Sur les réseaux sociaux, après le passage de Dorian, les Madelinots se passaient le mot pour s’entraider ou annoncer des objets retrouvés, comme ce kayak rouge.

De petites choses, comme un lilas

CHRONIQUE / Dorian est parti comme il est arrivé, les Madelinots sont sortis dehors, difficile à croire en voyant le ciel bleu qu’un cyclone post-tropical venait de passer. L’heure était au bilan.

Les Îles y ont goûté, ça aurait vraiment pu être pire, pas de morts, pas de blessés, c’est le plus important. Les Bahamas n’ont pas eu cette chance. Les Madelinots, comme les habitants de la côte de la Nouvelle-Écosse, s’en sont tirés avec une bonne frousse et de gros dégâts.

On l’a regardé monter vers le nord, on observait les prévisions des vents surtout, Météo Média donnait à un certain moment des rafales dépassant les 160 kilomètres à l’heure. On parlait d’un ouragan qu’on faisait alterner entre les catégories un et deux et puis, ce que nous avions souhaité est arrivé, Dorian s’est essoufflé en chemin.

Le pire n’est pas arrivé.

Pas cette fois.

Le lendemain, les Madelinots ont fait le tour de leur maison, de leurs îles. Le chemin des Chalets a été magané, un chalet s’est retrouvé dans l’étang; une partie du quai à la marina de Havre-Aubert a lâché, des voiliers sont venus se fracasser dans la baie; des portions de route ont été brisées, des arbres arrachés.

Le lilas de Denise a ployé.

Un peu comme les Madelinots, il n’a pas cassé. Sur le groupe «J’annonce aux îles» sur Facebook, Denise a demandé s’il y avait quelque chose à faire pour son lilas «pas cassé, pas déraciné», pour qu’il se relève de la tempête lui aussi. France lui a répondu qu’elle connaissait un ami qui pouvait l’aider, Denise l’a remerciée.

«C’est ma fleur préférée, le lilas», a écrit France.

Catheryne, elle, a mis une photo d’un repas qu’elle mitonnait, «ceux dans la misère soyez pas gênés, on se serre, venez nous voir! […] On a des cartes aussi!»

Pour les arbres arrachés un peu partout, le festival Contes en îles a fait un appel à tous, c’est la 18e édition fin septembre avec la traditionnelle la Grande nuitée, où on se raconte des histoires autour d’un grand feu de camp. Le bois est arrivé, tant et tellement que la cour est pleine.

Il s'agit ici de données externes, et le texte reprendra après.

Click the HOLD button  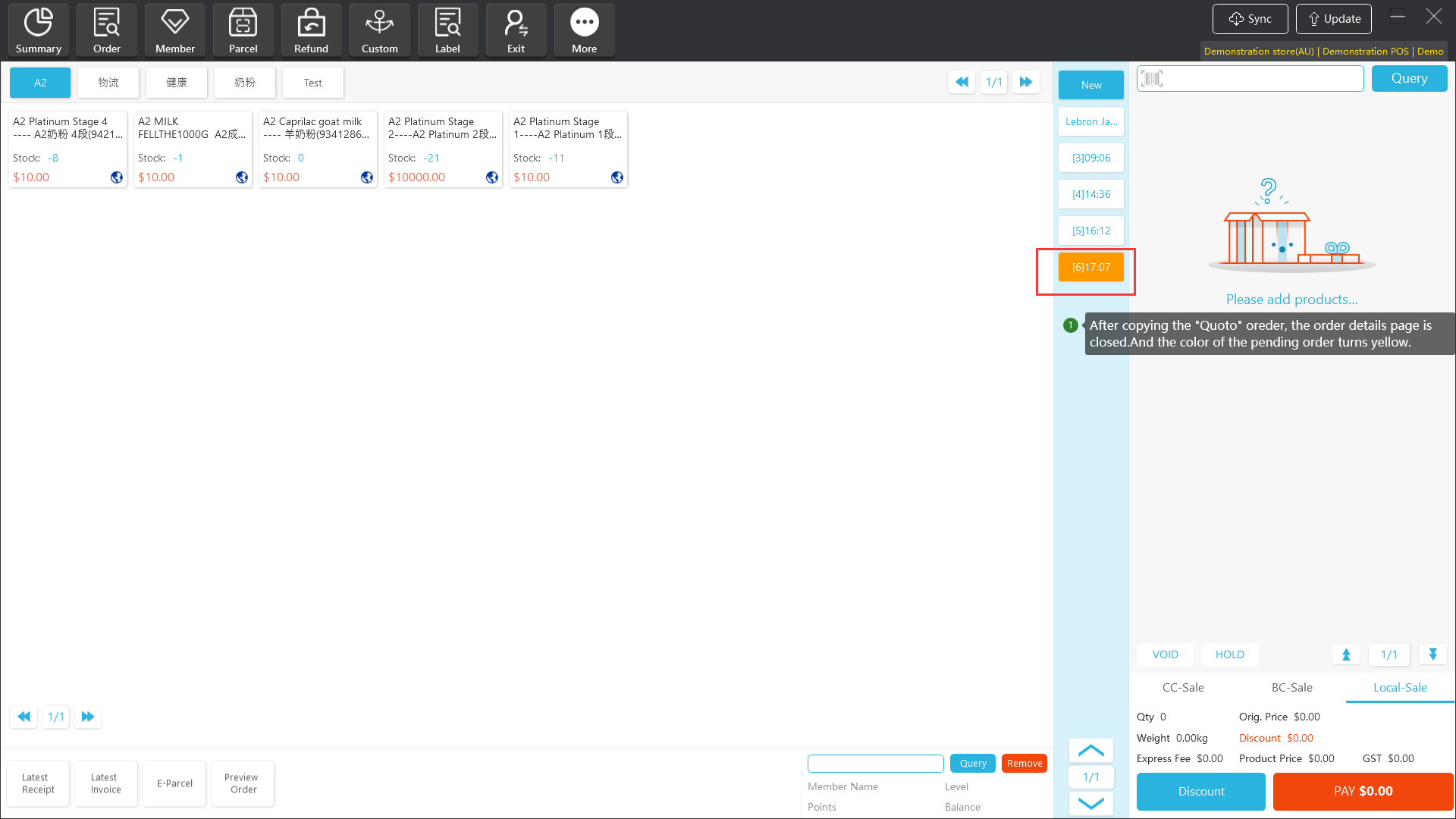[1229, 654]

Mais les flammes, cette année, ne feront pas danser l’ombre des conteurs sur les falaises rouges de la plage de Dune-du-Sud, la plage a été mangée par les tempêtes de l’hiver.

On ira à Gros cap.

Dorian a soufflé comme aucune autre tempête avant, assez pour renverser des roulottes, emporter un chalet. Il a attrapé au passage un kayak rouge que Lise a aperçu le lendemain, elle a lancé un avis de recherche. «Tu as survécu à Dorian, mais t’es pas certain que ton beau kayak rouge a fait de même? J’ai une super nouvelle pour toi... Il est embourré tight dans l’arboutarde en face de chez Hélène des Îles du côté de la Baie, mais semble pas magané, juste sale un ti-peu...»

Arboutarde, pour herbe à outardes.

Le mot s’est passé, le propriétaire du kayak a contacté Lise quelques jours plus tard, il a dit merci à Lise.

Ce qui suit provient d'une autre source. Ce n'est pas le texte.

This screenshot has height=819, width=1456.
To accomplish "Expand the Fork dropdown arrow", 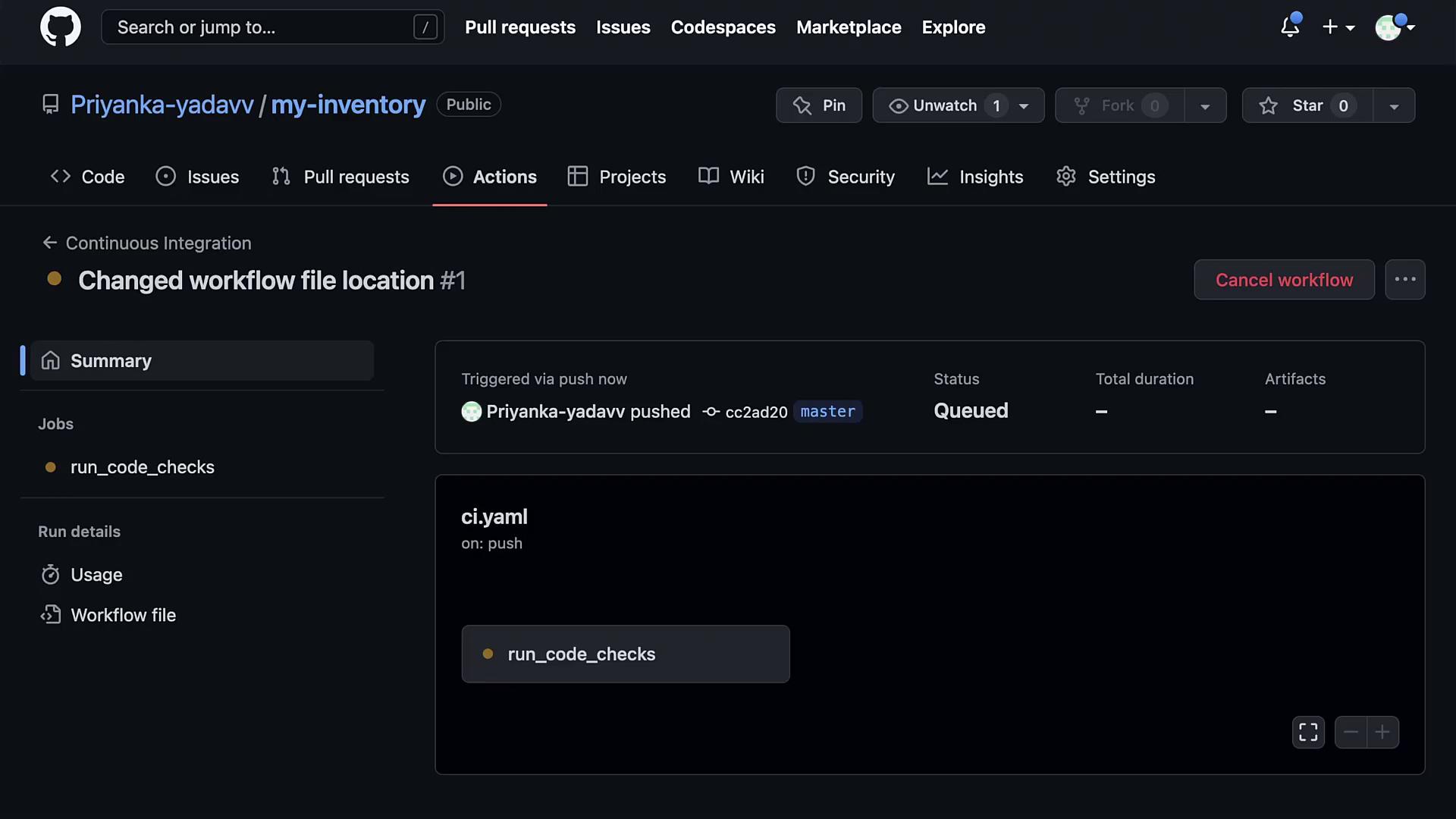I will pos(1205,106).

Chez Attention Fragîles, un organisme dédié à la protection de l’archipel, Dorian a même inspiré une chanson, écrite d’une traite par les membres de l’équipe pendant l’heure du lunch, le lendemain de la tempête. Comme un pied de nez à Dame nature, sur l’air de Le Vent nous portera, de Noir Désir. Ils se sont filmés la chantant dehors avec la mer derrière, la chanson a passé à CFIM, la vidéo vues presque 17 000 fois.

«Si t’as une grosse job à faire

Ta toiture avant l’hiver

Dorian est un fier-à-bras

Il t’la débardot’ra

Le vent les portera

[…]

Pendant que la marée monte

Et que les quais se démontent

Les bateaux en hécatombe

On s’relèv’ra demain

Dorian l’emport’ra pas

Nous on restera là

Demain on r’construira

Ah! Cette pauvre Madeleine

Quelques dunes devenues plaines

Cap écarlates qui s’éclatent

Escaliers pulvérisés

Y’aurait de quoi pleurer

Mais on s’décourag’ra pas

Madeleine remportera!»

Les Madelinots vont se relever, comme le lilas de Denise.